WORK TASK => Write out all entries word for word.

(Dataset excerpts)
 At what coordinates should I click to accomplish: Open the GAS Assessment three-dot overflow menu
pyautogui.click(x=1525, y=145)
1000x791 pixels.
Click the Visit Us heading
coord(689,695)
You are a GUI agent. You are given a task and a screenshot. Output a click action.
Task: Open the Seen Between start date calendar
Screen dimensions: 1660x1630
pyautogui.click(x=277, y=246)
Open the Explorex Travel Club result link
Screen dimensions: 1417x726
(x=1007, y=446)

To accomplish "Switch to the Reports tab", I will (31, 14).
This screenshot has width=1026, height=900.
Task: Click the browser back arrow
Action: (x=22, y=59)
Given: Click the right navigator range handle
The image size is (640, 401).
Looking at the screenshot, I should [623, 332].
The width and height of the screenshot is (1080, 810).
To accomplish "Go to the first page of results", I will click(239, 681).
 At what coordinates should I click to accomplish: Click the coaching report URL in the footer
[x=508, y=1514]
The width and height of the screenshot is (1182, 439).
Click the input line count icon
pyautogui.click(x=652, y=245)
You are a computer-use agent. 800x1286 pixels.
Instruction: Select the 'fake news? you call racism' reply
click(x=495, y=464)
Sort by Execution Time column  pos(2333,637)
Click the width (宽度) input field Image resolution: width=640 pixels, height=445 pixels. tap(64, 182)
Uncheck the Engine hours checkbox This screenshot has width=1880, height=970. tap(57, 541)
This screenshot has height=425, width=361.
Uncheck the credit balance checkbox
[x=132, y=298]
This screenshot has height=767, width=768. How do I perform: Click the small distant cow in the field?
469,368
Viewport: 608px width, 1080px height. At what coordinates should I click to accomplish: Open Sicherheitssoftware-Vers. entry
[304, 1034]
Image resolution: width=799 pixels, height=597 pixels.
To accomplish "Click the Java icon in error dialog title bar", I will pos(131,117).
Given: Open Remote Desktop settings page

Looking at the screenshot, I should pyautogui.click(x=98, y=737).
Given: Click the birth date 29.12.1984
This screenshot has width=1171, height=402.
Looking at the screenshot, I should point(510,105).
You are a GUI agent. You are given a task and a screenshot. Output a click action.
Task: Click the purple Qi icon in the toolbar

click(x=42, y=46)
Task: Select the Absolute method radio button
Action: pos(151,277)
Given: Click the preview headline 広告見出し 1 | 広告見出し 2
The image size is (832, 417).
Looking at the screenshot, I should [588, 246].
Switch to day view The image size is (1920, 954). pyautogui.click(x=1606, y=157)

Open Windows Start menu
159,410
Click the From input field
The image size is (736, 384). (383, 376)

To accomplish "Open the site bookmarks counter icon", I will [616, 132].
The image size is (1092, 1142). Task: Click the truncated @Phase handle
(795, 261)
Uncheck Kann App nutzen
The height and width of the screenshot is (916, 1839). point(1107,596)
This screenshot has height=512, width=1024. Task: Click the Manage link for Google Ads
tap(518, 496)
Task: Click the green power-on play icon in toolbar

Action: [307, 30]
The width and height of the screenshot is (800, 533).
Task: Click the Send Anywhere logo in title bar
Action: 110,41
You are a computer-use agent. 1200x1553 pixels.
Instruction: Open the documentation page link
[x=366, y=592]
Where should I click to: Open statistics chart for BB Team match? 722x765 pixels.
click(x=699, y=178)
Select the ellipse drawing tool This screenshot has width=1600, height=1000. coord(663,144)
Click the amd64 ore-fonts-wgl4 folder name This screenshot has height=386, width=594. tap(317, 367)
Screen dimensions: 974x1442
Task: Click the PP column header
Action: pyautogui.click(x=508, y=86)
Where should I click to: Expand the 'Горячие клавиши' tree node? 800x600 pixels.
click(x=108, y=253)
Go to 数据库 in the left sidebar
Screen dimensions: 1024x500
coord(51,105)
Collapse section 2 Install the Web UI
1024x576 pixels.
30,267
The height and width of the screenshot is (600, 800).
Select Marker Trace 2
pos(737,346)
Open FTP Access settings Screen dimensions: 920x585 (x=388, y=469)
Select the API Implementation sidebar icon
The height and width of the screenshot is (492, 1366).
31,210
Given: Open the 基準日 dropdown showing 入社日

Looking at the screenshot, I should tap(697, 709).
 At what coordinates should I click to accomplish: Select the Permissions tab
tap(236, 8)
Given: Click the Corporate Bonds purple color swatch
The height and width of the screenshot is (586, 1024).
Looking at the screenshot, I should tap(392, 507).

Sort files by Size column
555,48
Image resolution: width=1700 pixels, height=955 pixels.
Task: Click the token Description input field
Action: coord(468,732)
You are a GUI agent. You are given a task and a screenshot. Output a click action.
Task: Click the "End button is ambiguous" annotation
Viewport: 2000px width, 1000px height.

EXERCISE SOLUTION =>
 At what coordinates should I click to accomplish: Open the GAS Assessment three-dot overflow menu
pyautogui.click(x=1525, y=145)
1000x791 pixels.
Click the Visit Us heading
coord(689,695)
You are a GUI agent. You are given a task and a screenshot. Output a click action.
Task: Open the Seen Between start date calendar
Screen dimensions: 1660x1630
pyautogui.click(x=277, y=246)
Open the Explorex Travel Club result link
Screen dimensions: 1417x726
(x=1007, y=446)

To accomplish "Switch to the Reports tab", I will (31, 14).
This screenshot has width=1026, height=900.
Task: Click the browser back arrow
Action: (x=22, y=59)
Given: Click the right navigator range handle
The image size is (640, 401).
Looking at the screenshot, I should [623, 332].
The width and height of the screenshot is (1080, 810).
To accomplish "Go to the first page of results", I will click(239, 681).
 At what coordinates should I click to accomplish: Click the coaching report URL in the footer
[x=508, y=1514]
The width and height of the screenshot is (1182, 439).
Click the input line count icon
pyautogui.click(x=652, y=245)
You are a computer-use agent. 800x1286 pixels.
Instruction: Select the 'fake news? you call racism' reply
click(x=495, y=464)
Sort by Execution Time column  pos(2333,637)
Click the width (宽度) input field Image resolution: width=640 pixels, height=445 pixels. tap(64, 182)
Uncheck the Engine hours checkbox This screenshot has width=1880, height=970. tap(57, 541)
This screenshot has height=425, width=361.
Uncheck the credit balance checkbox
[x=132, y=298]
This screenshot has height=767, width=768. How do I perform: Click the small distant cow in the field?
469,368
Viewport: 608px width, 1080px height. At what coordinates should I click to accomplish: Open Sicherheitssoftware-Vers. entry
[304, 1034]
Image resolution: width=799 pixels, height=597 pixels.
To accomplish "Click the Java icon in error dialog title bar", I will pos(131,117).
Given: Open Remote Desktop settings page

Looking at the screenshot, I should pyautogui.click(x=98, y=737).
Given: Click the birth date 29.12.1984
This screenshot has width=1171, height=402.
Looking at the screenshot, I should point(510,105).
You are a GUI agent. You are given a task and a screenshot. Output a click action.
Task: Click the purple Qi icon in the toolbar

click(x=42, y=46)
Task: Select the Absolute method radio button
Action: pos(151,277)
Given: Click the preview headline 広告見出し 1 | 広告見出し 2
The image size is (832, 417).
Looking at the screenshot, I should [588, 246].
Switch to day view The image size is (1920, 954). pyautogui.click(x=1606, y=157)

Open Windows Start menu
159,410
Click the From input field
The image size is (736, 384). (383, 376)

To accomplish "Open the site bookmarks counter icon", I will [616, 132].
The image size is (1092, 1142). Task: Click the truncated @Phase handle
(795, 261)
Uncheck Kann App nutzen
The height and width of the screenshot is (916, 1839). point(1107,596)
This screenshot has height=512, width=1024. Task: Click the Manage link for Google Ads
tap(518, 496)
Task: Click the green power-on play icon in toolbar

Action: [307, 30]
The width and height of the screenshot is (800, 533).
Task: Click the Send Anywhere logo in title bar
Action: 110,41
You are a computer-use agent. 1200x1553 pixels.
Instruction: Open the documentation page link
[x=366, y=592]
Where should I click to: Open statistics chart for BB Team match? 722x765 pixels.
click(x=699, y=178)
Select the ellipse drawing tool This screenshot has width=1600, height=1000. coord(663,144)
Click the amd64 ore-fonts-wgl4 folder name This screenshot has height=386, width=594. tap(317, 367)
Screen dimensions: 974x1442
Task: Click the PP column header
Action: pyautogui.click(x=508, y=86)
Where should I click to: Expand the 'Горячие клавиши' tree node? 800x600 pixels.
click(x=108, y=253)
Go to 数据库 in the left sidebar
Screen dimensions: 1024x500
coord(51,105)
Collapse section 2 Install the Web UI
1024x576 pixels.
30,267
The height and width of the screenshot is (600, 800).
Select Marker Trace 2
pos(737,346)
Open FTP Access settings Screen dimensions: 920x585 (x=388, y=469)
Select the API Implementation sidebar icon
The height and width of the screenshot is (492, 1366).
31,210
Given: Open the 基準日 dropdown showing 入社日

Looking at the screenshot, I should tap(697, 709).
 At what coordinates should I click to accomplish: Select the Permissions tab
tap(236, 8)
Given: Click the Corporate Bonds purple color swatch
The height and width of the screenshot is (586, 1024).
Looking at the screenshot, I should tap(392, 507).

Sort files by Size column
555,48
Image resolution: width=1700 pixels, height=955 pixels.
Task: Click the token Description input field
Action: coord(468,732)
You are a GUI agent. You are given a task and a screenshot. Output a click action.
Task: Click the "End button is ambiguous" annotation
Viewport: 2000px width, 1000px height.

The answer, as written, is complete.